Task objective
In the material below, find the line with "Instruction: Select runner name 杨帅" and the line with "Click the green +1076.00", then output those two lines and every line between them, exactly.

Input

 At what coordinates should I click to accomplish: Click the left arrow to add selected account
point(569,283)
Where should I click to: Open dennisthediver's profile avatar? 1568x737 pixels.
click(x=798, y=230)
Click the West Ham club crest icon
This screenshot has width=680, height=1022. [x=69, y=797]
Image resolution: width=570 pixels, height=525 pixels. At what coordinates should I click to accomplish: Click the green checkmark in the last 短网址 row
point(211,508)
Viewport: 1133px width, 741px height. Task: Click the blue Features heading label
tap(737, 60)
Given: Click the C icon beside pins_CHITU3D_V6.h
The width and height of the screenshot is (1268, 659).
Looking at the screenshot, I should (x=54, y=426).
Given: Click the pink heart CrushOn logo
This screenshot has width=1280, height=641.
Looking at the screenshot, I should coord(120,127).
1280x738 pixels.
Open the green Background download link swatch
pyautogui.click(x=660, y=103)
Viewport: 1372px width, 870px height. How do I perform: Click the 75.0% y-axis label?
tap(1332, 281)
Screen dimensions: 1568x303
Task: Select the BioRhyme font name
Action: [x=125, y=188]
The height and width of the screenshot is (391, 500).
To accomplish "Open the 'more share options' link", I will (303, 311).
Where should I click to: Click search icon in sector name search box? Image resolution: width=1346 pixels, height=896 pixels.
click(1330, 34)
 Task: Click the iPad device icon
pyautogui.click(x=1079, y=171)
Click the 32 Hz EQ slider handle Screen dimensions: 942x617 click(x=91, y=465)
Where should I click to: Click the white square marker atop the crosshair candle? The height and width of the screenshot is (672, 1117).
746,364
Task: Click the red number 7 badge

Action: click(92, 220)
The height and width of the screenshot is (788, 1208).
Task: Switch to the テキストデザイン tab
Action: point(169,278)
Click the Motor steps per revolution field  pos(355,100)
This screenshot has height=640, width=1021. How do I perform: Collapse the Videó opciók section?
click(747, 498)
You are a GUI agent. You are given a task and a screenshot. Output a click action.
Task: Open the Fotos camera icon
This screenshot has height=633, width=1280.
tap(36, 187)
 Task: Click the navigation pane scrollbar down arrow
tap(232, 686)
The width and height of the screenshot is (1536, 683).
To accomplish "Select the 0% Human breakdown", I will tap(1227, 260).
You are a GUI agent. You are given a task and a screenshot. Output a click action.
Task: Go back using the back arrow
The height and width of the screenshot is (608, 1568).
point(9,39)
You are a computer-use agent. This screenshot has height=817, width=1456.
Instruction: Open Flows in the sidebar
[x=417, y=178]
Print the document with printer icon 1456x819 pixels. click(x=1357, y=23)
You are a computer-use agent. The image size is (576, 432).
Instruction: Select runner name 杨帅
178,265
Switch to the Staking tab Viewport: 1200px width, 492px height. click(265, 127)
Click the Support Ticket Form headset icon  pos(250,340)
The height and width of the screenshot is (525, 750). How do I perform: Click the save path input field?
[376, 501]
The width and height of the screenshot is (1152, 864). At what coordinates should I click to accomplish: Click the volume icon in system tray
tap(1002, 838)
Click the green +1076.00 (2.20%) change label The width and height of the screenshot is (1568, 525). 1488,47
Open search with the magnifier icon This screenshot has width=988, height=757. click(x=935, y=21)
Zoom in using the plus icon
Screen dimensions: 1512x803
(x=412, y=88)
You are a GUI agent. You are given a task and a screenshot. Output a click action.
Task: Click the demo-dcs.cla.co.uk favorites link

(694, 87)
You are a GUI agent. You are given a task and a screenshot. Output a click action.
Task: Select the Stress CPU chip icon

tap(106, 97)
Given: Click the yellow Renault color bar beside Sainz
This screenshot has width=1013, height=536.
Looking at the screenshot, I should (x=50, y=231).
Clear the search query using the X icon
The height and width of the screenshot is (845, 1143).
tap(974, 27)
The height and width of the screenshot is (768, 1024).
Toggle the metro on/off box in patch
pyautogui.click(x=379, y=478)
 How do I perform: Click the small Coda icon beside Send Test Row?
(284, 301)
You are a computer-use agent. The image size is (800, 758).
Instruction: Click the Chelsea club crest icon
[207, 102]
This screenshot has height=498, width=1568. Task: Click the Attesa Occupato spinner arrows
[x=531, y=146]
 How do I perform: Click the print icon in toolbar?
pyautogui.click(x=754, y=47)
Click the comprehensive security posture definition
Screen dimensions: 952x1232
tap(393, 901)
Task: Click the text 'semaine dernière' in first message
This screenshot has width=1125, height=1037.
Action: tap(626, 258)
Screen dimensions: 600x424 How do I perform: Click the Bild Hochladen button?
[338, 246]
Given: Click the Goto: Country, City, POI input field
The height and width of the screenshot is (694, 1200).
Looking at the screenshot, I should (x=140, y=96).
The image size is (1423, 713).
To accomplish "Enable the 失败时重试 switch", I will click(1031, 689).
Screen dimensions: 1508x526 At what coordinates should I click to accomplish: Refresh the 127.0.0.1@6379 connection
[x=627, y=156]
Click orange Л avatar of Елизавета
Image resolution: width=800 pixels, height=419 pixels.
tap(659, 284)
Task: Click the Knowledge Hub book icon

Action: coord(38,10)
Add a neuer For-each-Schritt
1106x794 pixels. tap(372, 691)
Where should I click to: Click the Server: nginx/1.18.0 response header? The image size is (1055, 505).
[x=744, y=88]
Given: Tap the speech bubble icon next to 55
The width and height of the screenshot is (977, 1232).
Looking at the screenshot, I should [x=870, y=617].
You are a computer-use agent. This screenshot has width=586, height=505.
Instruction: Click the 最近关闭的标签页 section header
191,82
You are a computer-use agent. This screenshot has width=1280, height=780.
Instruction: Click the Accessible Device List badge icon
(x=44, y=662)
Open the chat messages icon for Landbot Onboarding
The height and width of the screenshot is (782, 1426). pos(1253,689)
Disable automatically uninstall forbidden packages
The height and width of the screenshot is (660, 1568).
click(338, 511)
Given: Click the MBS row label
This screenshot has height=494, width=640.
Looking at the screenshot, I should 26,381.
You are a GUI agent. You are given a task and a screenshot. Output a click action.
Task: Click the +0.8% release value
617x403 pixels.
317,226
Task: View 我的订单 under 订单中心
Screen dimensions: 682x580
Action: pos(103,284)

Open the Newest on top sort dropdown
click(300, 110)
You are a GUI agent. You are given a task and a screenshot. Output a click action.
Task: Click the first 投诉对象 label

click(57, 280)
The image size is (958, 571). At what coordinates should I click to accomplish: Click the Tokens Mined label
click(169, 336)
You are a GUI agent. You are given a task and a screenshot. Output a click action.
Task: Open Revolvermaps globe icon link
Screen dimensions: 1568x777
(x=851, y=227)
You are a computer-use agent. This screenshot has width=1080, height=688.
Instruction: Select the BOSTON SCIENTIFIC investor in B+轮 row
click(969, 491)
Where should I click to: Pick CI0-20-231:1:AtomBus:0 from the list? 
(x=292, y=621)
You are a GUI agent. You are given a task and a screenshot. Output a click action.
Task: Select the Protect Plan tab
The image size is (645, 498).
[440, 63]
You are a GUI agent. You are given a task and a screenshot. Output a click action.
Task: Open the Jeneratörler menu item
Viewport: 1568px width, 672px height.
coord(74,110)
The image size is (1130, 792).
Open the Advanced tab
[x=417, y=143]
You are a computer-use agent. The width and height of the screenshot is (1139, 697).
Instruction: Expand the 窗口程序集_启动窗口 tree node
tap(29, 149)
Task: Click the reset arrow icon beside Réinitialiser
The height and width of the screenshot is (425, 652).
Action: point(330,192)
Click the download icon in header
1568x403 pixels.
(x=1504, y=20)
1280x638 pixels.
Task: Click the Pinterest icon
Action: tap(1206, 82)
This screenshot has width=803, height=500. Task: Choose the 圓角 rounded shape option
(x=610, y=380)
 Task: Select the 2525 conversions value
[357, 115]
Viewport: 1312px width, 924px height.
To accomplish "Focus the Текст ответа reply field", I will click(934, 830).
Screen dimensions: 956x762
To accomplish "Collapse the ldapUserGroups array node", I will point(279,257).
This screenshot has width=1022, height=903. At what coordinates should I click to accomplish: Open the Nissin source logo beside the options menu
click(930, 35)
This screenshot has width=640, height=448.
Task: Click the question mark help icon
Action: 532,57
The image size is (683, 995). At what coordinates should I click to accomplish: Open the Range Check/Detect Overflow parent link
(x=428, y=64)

The completed task
Instruction: Select runner name 杨帅
178,265
Switch to the Staking tab Viewport: 1200px width, 492px height. click(265, 127)
Click the Support Ticket Form headset icon  pos(250,340)
The height and width of the screenshot is (525, 750). How do I perform: Click the save path input field?
[376, 501]
The width and height of the screenshot is (1152, 864). At what coordinates should I click to accomplish: Click the volume icon in system tray
tap(1002, 838)
Click the green +1076.00 (2.20%) change label The width and height of the screenshot is (1568, 525). 1488,47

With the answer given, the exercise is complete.